── Supplied data

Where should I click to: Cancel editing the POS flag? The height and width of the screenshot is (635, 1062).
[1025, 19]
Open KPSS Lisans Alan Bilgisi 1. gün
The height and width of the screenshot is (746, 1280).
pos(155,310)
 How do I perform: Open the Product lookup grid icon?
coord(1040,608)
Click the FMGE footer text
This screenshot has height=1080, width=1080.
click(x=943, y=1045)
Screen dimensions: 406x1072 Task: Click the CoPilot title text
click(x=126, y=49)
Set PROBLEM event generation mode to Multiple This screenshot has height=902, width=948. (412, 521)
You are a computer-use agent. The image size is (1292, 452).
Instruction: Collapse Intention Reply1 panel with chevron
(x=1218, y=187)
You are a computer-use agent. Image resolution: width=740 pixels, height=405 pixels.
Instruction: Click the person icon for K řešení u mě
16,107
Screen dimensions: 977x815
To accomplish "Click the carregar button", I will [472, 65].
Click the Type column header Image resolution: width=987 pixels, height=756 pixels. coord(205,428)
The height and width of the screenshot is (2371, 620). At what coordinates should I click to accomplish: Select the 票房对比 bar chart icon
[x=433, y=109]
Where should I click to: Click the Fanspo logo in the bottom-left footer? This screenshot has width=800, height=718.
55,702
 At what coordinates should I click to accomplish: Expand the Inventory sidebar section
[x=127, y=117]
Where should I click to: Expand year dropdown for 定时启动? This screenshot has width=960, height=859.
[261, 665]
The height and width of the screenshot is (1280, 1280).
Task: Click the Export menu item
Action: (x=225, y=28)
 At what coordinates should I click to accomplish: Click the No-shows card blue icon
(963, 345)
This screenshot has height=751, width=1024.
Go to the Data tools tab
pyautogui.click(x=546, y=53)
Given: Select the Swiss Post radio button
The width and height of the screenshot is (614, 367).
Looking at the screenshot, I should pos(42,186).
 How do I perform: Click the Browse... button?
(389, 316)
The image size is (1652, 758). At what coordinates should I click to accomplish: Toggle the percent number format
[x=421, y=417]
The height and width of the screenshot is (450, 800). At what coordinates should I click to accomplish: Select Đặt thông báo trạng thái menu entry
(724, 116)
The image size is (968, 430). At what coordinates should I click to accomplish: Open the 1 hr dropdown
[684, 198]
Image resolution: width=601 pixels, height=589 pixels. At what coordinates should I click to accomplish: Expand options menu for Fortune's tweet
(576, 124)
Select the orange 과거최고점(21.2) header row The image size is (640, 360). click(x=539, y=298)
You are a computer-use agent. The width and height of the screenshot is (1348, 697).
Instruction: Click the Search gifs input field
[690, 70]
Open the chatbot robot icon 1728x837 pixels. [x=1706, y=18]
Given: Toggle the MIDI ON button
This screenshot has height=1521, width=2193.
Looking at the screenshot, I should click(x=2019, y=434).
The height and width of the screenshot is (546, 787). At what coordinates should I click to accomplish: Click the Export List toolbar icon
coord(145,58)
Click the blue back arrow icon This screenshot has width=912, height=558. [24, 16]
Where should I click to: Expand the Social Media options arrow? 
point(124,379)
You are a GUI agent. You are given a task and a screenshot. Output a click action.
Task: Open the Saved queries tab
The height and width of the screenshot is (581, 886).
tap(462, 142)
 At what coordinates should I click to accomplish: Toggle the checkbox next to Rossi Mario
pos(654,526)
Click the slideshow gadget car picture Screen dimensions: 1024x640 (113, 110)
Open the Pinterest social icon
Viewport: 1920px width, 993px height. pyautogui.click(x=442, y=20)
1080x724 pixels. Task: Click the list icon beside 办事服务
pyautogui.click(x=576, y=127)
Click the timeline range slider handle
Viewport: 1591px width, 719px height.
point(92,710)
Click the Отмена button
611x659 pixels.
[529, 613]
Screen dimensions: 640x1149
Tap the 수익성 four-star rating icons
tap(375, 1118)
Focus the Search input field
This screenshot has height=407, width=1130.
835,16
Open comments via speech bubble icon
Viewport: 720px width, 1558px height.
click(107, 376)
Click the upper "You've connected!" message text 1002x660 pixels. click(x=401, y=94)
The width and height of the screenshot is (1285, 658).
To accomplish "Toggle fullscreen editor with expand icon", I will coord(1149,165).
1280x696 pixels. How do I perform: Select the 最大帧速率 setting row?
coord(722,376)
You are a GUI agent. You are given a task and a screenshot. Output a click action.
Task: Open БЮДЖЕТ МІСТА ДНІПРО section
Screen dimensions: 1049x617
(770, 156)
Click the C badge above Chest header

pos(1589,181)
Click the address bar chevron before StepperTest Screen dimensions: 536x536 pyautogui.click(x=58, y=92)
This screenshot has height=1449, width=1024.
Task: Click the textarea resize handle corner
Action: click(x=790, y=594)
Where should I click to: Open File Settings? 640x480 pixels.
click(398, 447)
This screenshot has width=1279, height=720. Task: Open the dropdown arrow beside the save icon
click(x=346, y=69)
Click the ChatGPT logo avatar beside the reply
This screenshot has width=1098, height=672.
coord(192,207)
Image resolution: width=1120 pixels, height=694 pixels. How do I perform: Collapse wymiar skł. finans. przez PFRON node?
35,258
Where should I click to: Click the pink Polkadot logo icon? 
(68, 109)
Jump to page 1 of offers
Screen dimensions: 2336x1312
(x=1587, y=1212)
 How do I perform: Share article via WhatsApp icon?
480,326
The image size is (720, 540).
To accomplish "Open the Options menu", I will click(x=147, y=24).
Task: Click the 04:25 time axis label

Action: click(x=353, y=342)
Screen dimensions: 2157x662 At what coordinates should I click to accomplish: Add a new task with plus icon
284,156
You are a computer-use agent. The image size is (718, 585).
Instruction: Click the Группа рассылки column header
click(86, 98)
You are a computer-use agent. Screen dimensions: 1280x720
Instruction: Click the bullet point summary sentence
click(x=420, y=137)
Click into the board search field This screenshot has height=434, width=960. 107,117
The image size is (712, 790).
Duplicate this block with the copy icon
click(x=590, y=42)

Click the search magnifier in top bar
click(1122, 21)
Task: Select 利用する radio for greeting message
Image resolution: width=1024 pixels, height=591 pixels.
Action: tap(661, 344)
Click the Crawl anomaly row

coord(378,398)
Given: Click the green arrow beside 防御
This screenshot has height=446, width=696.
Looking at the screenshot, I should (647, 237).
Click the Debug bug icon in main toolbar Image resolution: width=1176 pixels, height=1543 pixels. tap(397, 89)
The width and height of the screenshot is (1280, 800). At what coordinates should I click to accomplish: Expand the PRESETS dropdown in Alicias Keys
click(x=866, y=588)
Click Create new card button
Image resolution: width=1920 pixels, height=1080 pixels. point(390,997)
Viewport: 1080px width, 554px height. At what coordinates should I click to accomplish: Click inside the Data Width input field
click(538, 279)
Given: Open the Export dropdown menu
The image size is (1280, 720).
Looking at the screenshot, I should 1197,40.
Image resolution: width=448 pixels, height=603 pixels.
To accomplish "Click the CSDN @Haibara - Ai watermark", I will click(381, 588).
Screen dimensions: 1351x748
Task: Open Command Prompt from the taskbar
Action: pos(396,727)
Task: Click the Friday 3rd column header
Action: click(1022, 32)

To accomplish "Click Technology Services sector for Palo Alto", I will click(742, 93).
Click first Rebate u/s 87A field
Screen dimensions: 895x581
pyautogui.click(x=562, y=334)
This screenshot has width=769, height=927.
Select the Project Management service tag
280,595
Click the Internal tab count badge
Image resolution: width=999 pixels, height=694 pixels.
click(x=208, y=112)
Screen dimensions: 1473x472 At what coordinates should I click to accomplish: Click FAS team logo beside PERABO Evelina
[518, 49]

────

Set down the lines above exactly as written. Begin at the line containing "Click the Debug" and stop after the last line.

Click the Debug bug icon in main toolbar Image resolution: width=1176 pixels, height=1543 pixels. tap(397, 89)
The width and height of the screenshot is (1280, 800). At what coordinates should I click to accomplish: Expand the PRESETS dropdown in Alicias Keys
click(x=866, y=588)
Click Create new card button
Image resolution: width=1920 pixels, height=1080 pixels. point(390,997)
Viewport: 1080px width, 554px height. At what coordinates should I click to accomplish: Click inside the Data Width input field
click(538, 279)
Given: Open the Export dropdown menu
The image size is (1280, 720).
Looking at the screenshot, I should 1197,40.
Image resolution: width=448 pixels, height=603 pixels.
To accomplish "Click the CSDN @Haibara - Ai watermark", I will click(381, 588).
Screen dimensions: 1351x748
Task: Open Command Prompt from the taskbar
Action: pos(396,727)
Task: Click the Friday 3rd column header
Action: click(1022, 32)

To accomplish "Click Technology Services sector for Palo Alto", I will click(742, 93).
Click first Rebate u/s 87A field
Screen dimensions: 895x581
pyautogui.click(x=562, y=334)
This screenshot has width=769, height=927.
Select the Project Management service tag
280,595
Click the Internal tab count badge
Image resolution: width=999 pixels, height=694 pixels.
click(x=208, y=112)
Screen dimensions: 1473x472 At what coordinates should I click to accomplish: Click FAS team logo beside PERABO Evelina
[518, 49]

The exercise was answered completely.